Pausa Ignaciana: Una pausa ante el Pesebre el Día de Reyes

Una pausa ante el Pesebre el Día de Reyes 
María Ester Roblero 

Esta Navidad,  al armar el Pesebre, mi nieto de 3 años me preguntó si los Reyes Magos eran los abuelos de Jesús. “No…, ellos eran unos señores que estudiaban las estrellas y querían conocer a Dios”. ¿Dónde estaban sus abuelos? ¿Por qué no estaban ahí? ¿El viejo pascuero es un rey mago?… Las preguntas de un niño de tres años saben ponernos a prueba. Días más tarde, contemplando el Pesebre, pensé que la pregunta de mi nieto era buena, porque aunque los Reyes Magos no eran los abuelos de Jesús, efectivamente tienen características de abuelos y los que ya lo somos, podemos rezar y abrir nuestro corazón al espíritu meditando sobre el papel que ellos jugaron en la escena de Belén.
En su libro “Jesús de Nazareth” Benedicto XVI escribe que estos sabios de Oriente, que pueden haber sido tres o muchos más, representan a los buscadores de la verdad de todos los tiempos. Y nosotros, los abuelos, más allá de la mitad de la vida inevitablemente nos preguntamos cada vez más a menudo por la verdad, por el sentido de la vida, por las cosas por las que vale la pena vivirla, por la felicidad. Y todo eso, en parte gracias a los niños que vamos viendo nacer que, aunque no son nuestros hijos, son “carne de nuestra carne”. ¡Para ellos queremos lo que vale la pena!
Pero el método de los Reyes Magos nos da una lección: junto al niño Jesús simplemente callan y adoran. Se guardan su aprendizaje, sus currículums y anécdotas, y callan. Como a ellos, Jesús, niño recién nacido nos invita a recogernos, a entrar en el silencio para dejar que hable la grandeza de Dios en nuestro interior. Los Reyes Magos también nos enseñan que para entrar en ese silencio abierto a Dios no solo es necesario cruzar con esfuerzo el desierto y quedar exhaustos, sino algo más difícil aún, que quizás cuesta mucho más hoy día: quedarse callado. Boca cerrada. Dejar de hablar de mi, de lo que fui y soy, hice, aprendí y dejé de hacer. Simplemente, mirar al niño a sus ojos, besar sus pies y que a lo más salga de nuestros labios una canción de cuna.

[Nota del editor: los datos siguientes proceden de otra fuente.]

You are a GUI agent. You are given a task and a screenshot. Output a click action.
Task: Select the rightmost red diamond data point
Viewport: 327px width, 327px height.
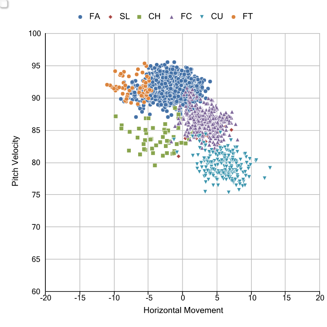(x=231, y=130)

“Dios toma en serio al hombre” al querer que su hijo nazca pequeño y crezca en una familia, en un clan extendido. Hace años leí eso. Pero recién ahora, de abuela, me doy cuenta que es tan serio crecer física y espiritualmente hasta convertirse en un hombre o mujer adulta, como acompañar en ese crecimiento. El Papa Francisco cuenta que aprendió a rezar con su abuela Rosa. San Alberto Hurtado, que imitó a su madre al decir qué hay que tener las manos juntas para rezar y abiertas para dar… Nosotros, los adultos más grandes de la familia, del clan, tenemos que tomarnos en serio la transmisión de la fe a nuestros nietos. Cuando padres estábamos ansiosos por demasiadas cosas: la alimentación, la digestión, el sueño, el habla, la motricidad fina y gruesa de los hijos… Hoy podemos asumir otro rol. Sin imposiciones, sin violentar la libertad de los padres, a través del ejemplo, con una fe madura pero sencilla a la vez. Con ritos, canciones, oraciones simples, pero por sobre todo a través del ejemplo: dar testimonio de la caridad y esperanza.
Parece que la visita de los Reyes Magos fue corta. No dieron la lata ni pasaron a llevar la intimidad de la Sagrada Familia. Y aunque debieron saber que corrían peligro, que Herodes quería matar a Jesús, tampoco se sintieron los “guardianes” del Niño ni indispensables para cuidarlo. Simplemente se retiraron. Otra gran lección para nosotros los abuelos. No somos los padres, estamos de paso en la vida de los nietos, no los veremos en su madurez. Pero el regalo que les dejamos, ese oro, incienso y mirra, les queda para la vida. Serán las raíces familiares, la identidad, el modo de insertarse en la realidad, algún talento heredado tal vez, pero sin duda que el mayor tesoro es el de la fe. Cruzamos el desierto de vuelta, por otro camino alumbrado por la renovada esperanza, sabiendo que María y José harán lo suyo.